Thursday, May 30, 2024

Community joins forces for Cuba Street clean-up

Around 40 community members came together yesterday to give Wellington’s beloved Cuba Street a clean-up before the busy festive season kicks off.

Wellington City Council says 30 kilograms of rubbish was collected, gardens were tidied, and the bins, playground and other street furniture were given a good wash.

The community clean-up was organised by the Council as part of the wider work under the Pōneke Promise – working towards a safe, vibrant and welcoming central city.

Council staff, Mayor Tory Whanau, Councillors, and members from local businesses including Iko Iko, rolled up their sleeves alongside teams from Greater Wellington Region Council, DCM, Wellington NZ, Wellington Police, Sustainability Trust, Hāpai Ake (our Local Hosts) and the Inner-City Residents Association.

A young woman with dark curly hair and wearing a high-vis yellow vest, smiling as she crouches beside a red post, which she scrubs with a bucket of soapy water.
Volunteers from the community rolled up their sleeves to help make Cuba Street sparkle.

Central City Manager, Prak Sritharan says the amazing community effort ensures the street looks fresh ahead of the busy festive season.

“Cuba Street is such a unique, vibrant, and iconic part of the city, celebrated for its heritage, creativity, and hospitality. We felt it deserved some TLC as we move into its busiest time of the year.”

Surrounding businesses and the passionate Cuba Street community said they were keen for the elements that make Cuba Street quirky and unique to be retained.
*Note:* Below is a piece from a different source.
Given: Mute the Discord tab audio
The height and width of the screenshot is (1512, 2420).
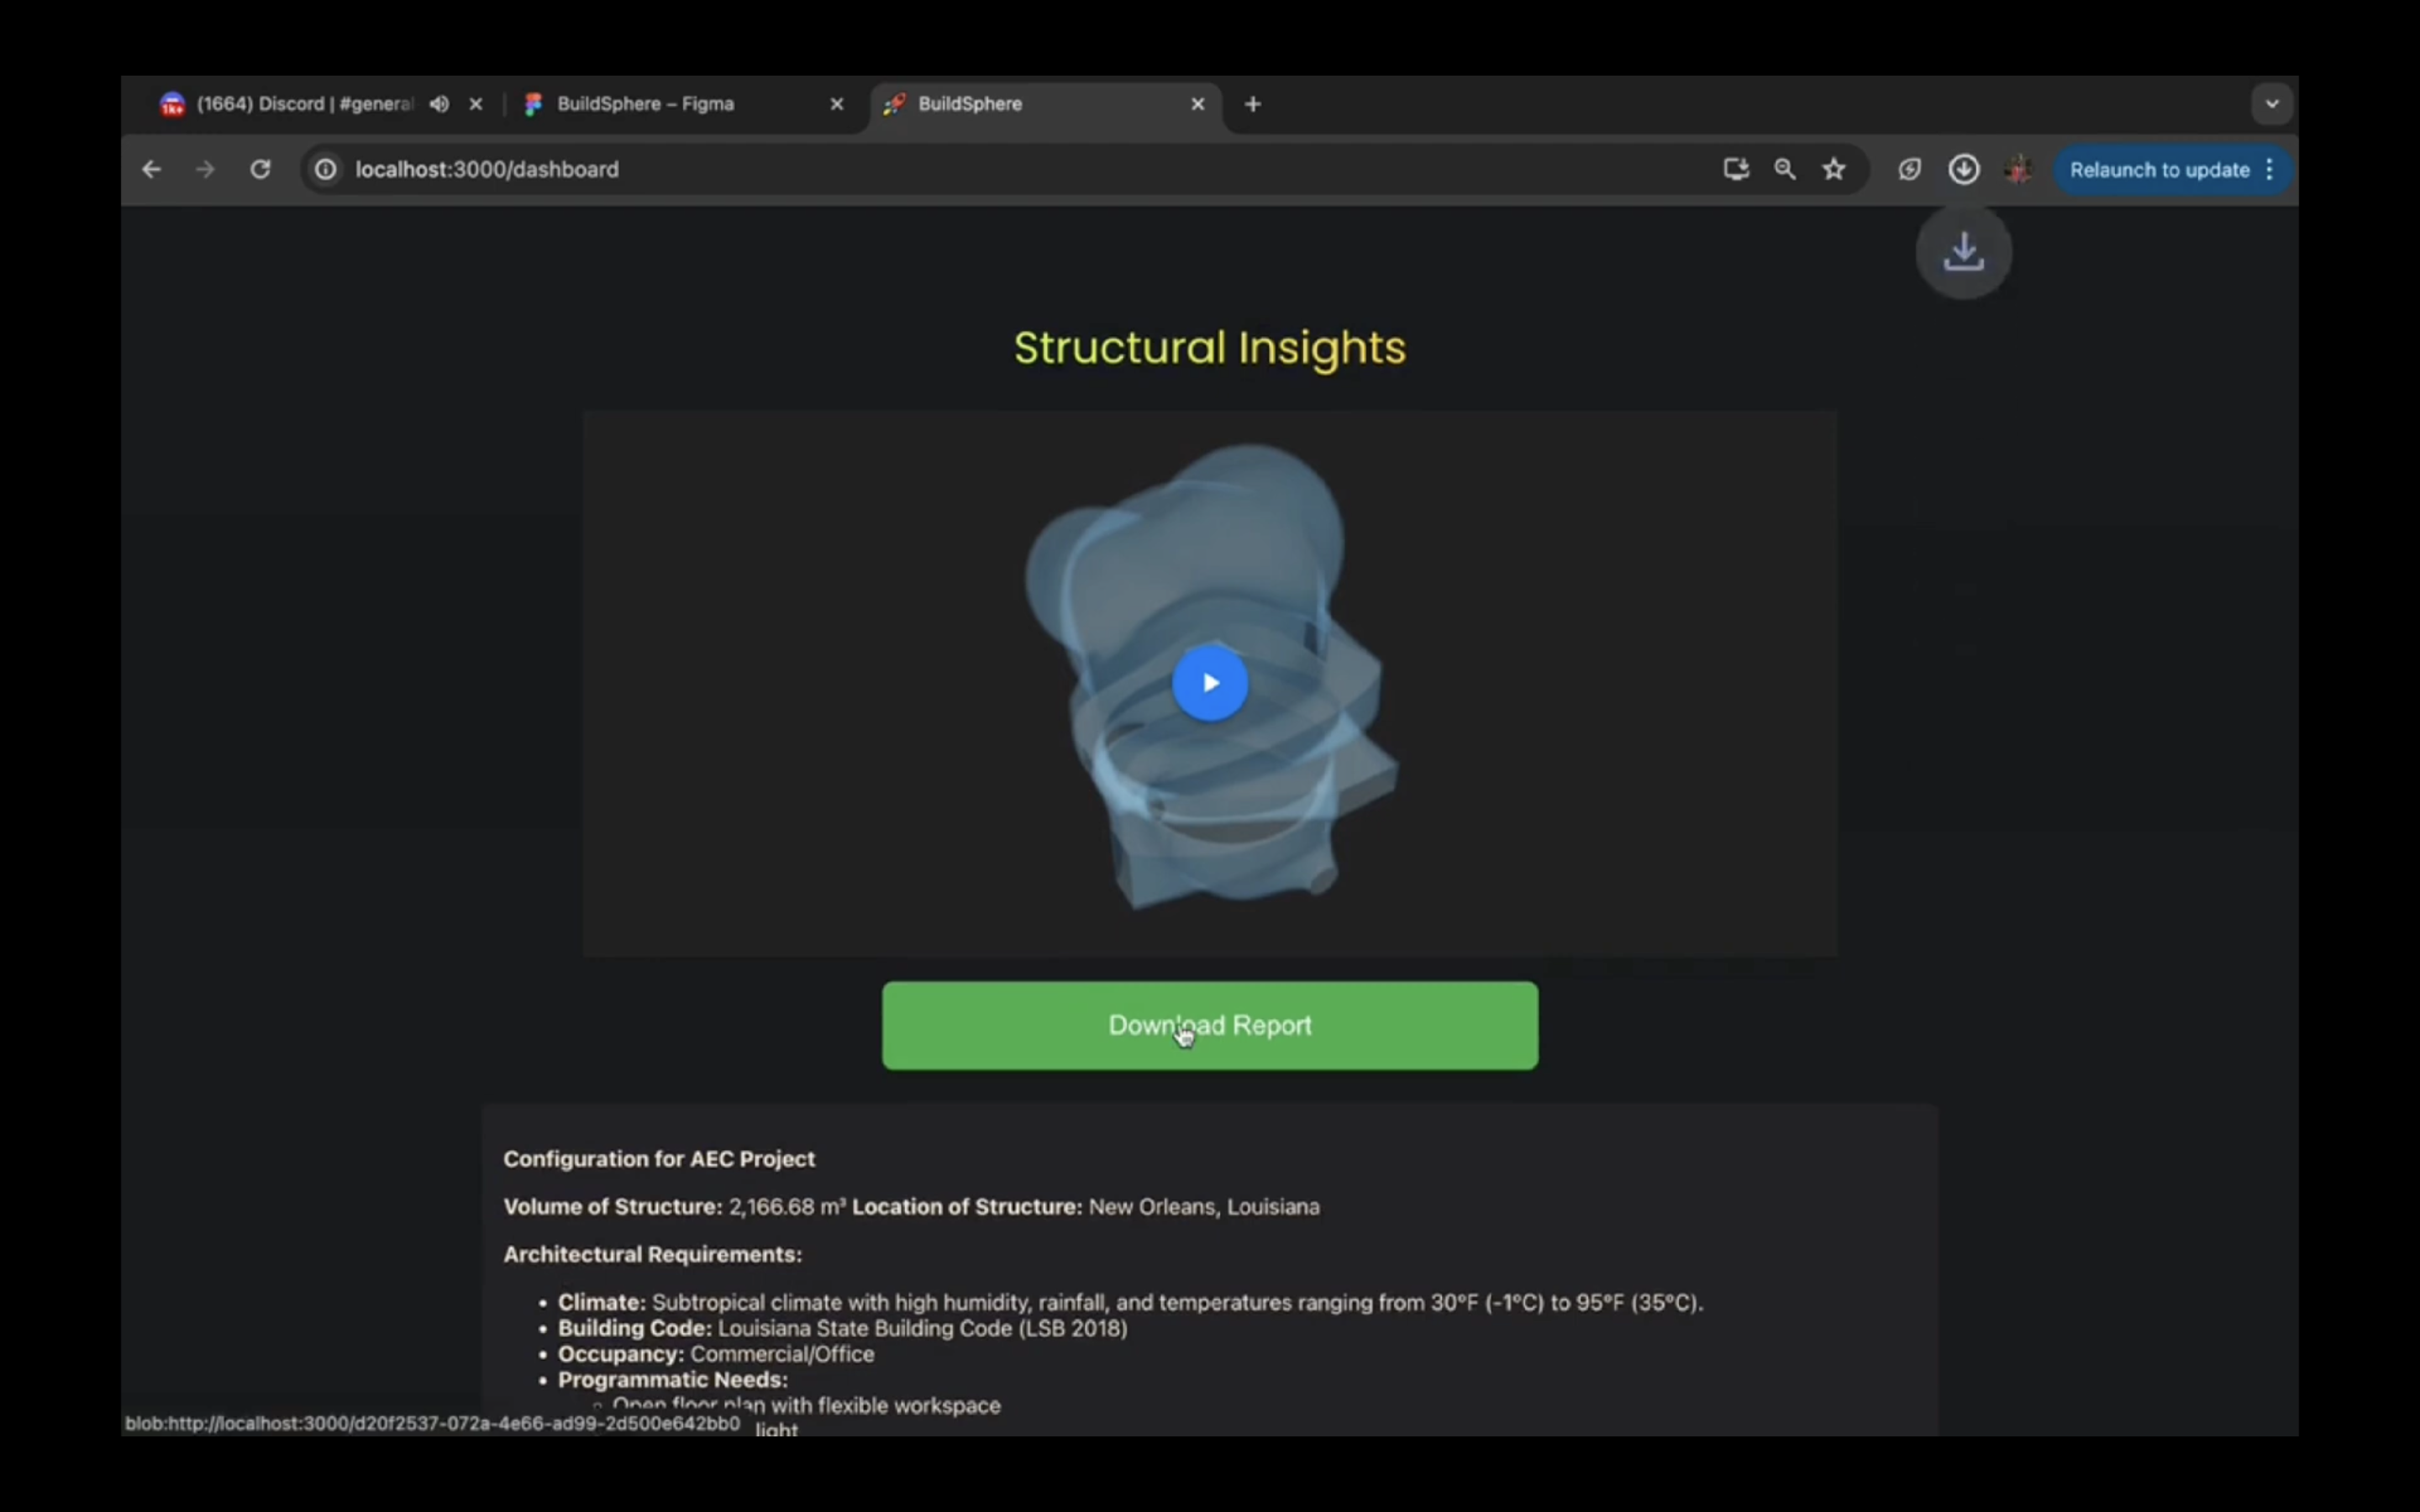Looking at the screenshot, I should pos(439,104).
“We were mindful of old posters and bill stickers as they are all part of the Cuba Street character. We wanted to get rid of the gunge, not grunge!”

A young woman smiling while wearing a pink high-vis vest, as she scrubs a red plastic slide.
Pōneke Promise Project Manager Clara Breitenmoser gets stuck in.

The Cuba Street clean up builds on the success of the Courtenay Place clean up in June, recognising the opportunity to give focus to particular parts of the city ahead of key periods of activity.

“While the Council has a team of street cleaners who service the city daily, community clean-ups help build pride and commitment to the inner city as a neighbourhood, as well as making a visible improvement to the street,” says Prak.

“We’ve seen how enthusiastic members of the public are to show up for the central city and they were keen to be part of future events.

“A huge thank you to all the volunteers, community groups, and local businesses who joined our staff to help make this happen.”

A group with guitars singing.
Members from DCM performed a waiata in Cuba Mall before the clean-up kicked off.